J.F. Diorio/Estadão
J.F. Diorio/Estadão

Estatais de logística serão unificadas até o fim de 2020

Segundo o ministro de Infraestrutura, Tarcísio de Freitas, na fusão de Valec, Infraero e EPL não haverá demissões

Fernanda Nunes/RIO, O Estado de S.Paulo

11 de novembro de 2019 | 14h29
Atualizado 11 de novembro de 2019 | 18h15

Correções: 11/11/2019 | 18h15

As estatais do segmento de logística Valec, Infraero e EPL poderão ser unificadas e transformadas em uma única até o fim de 2020, segundo o ministro de Infraestrutura, Tarcísio de Freitas. Também está em andamento a fusão dos fundos de pensão de empresas ligadas à sua pasta, disse ele.

"A gente vê que existe alguma superposição entre as atividades dessas empresas. A gente pode, eventualmente, ter essas atividades em uma empresa só, um área administrativa só, uma possibilidade de ter mais eficiência e menos custo. Mas é uma coisa muito embrionária que está começando agora", disse o ministro, acrescentando que os funcionários das três estatais serão aproveitados. Não haverá demissões.

O principal desafio para a integração das estatais é definir o desenho da nova empresa. Esse período de estudo deve durar de seis a oito meses. Mas, para concluir a fusão não haverá dificuldade. A expectativa é que essa fase seja concluída rapidamente.

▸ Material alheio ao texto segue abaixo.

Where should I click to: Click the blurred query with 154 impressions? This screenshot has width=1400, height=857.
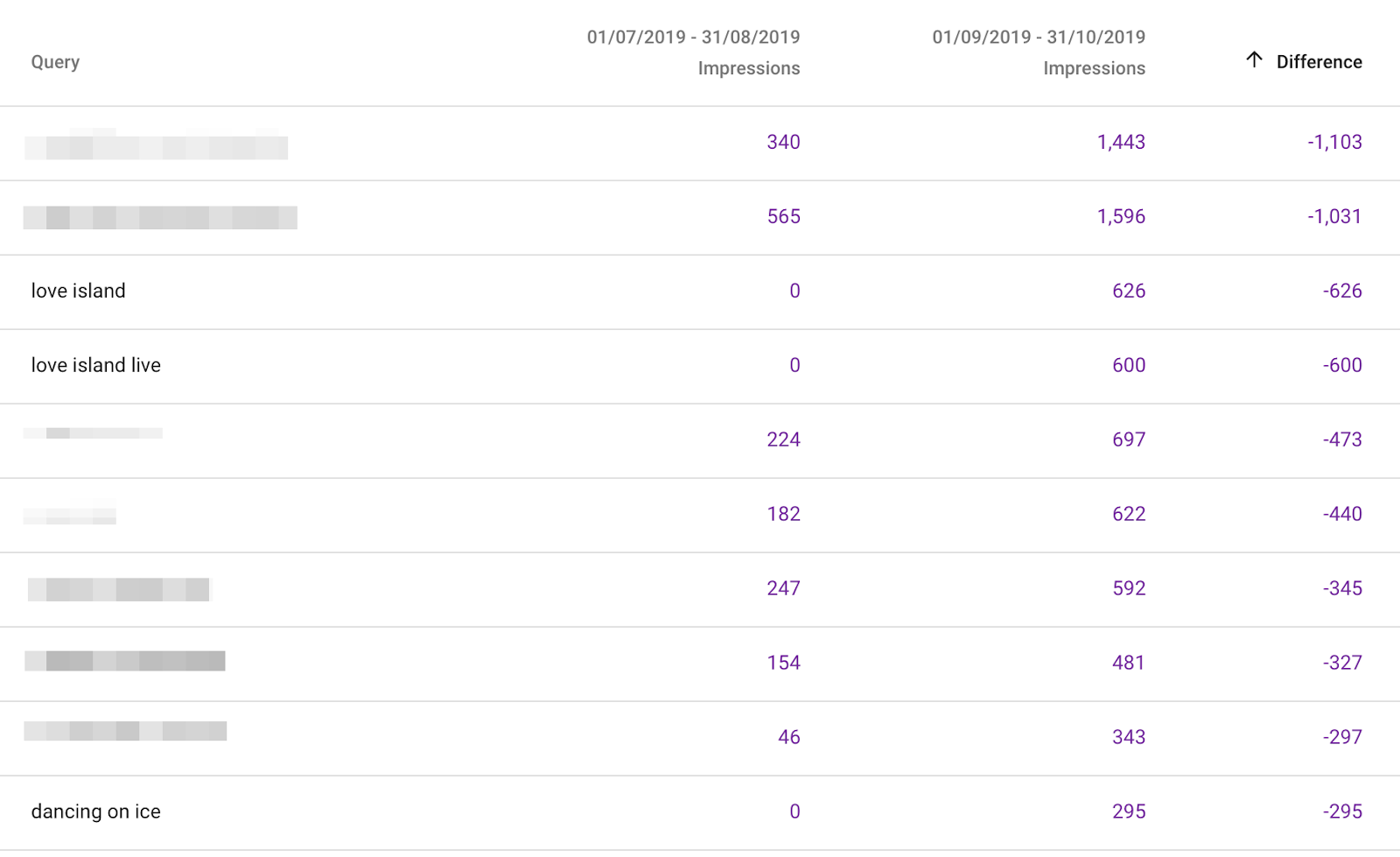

"Como o governo é acionista de todas elas (das três estatais), a fusão é uma decisão de assembleia em que o governo é o acionista. Então é muito fácil. A operacionalização é simples, rápida. Difícil é a gente estudar e verificar o melhor modelo", afirmou Freitas, que participa de evento promovido pela Câmara Espanhola de Comércio no Brasil.

O ministro negou a notícia de que um desentendimento com a ala militar do governo tenha motivado a substituição do presidente da Valec. A saída do general Marcio Velloso Guimarães foi anunciada na última sexta-feira. Em seu lugar, assumirá Rafael Castello, atual assessor da diretoria de Mercado de Capitais e Crédito Indireto para Privatizações do Banco Nacional de Desenvolvimento Econômico e Social (BNDES).

"Não tem nada disso. Isso é bobagem. Não há ala militar, isso é uma piração", contestou. Segundo ele, Castello foi escolhido pela sua experiência no setor privado. "Ele é graduado no IME [Instituto Militar de Engenharia], como eu. É um cara que foi executivo da Samsung, esteve na Coreia como executivo, participou da reestruturação da Gafisa, hoje está no BNDES. Tem densidade para explorar vocações que a Valec tem", acrescentou.

Correções
11/11/2019 | 18h15

A matéria publicada às 14h29 continha uma incorreção. Ainda não há certeza se a fusão das empresas estatais Valec, Infraero e EPL, comentada pelo ministro de Infraestrutura, Tarcísio de Freitas, ocorrerá até o fim de 2020. A conclusão da fusão dentro desse prazo ainda é uma possibilidade.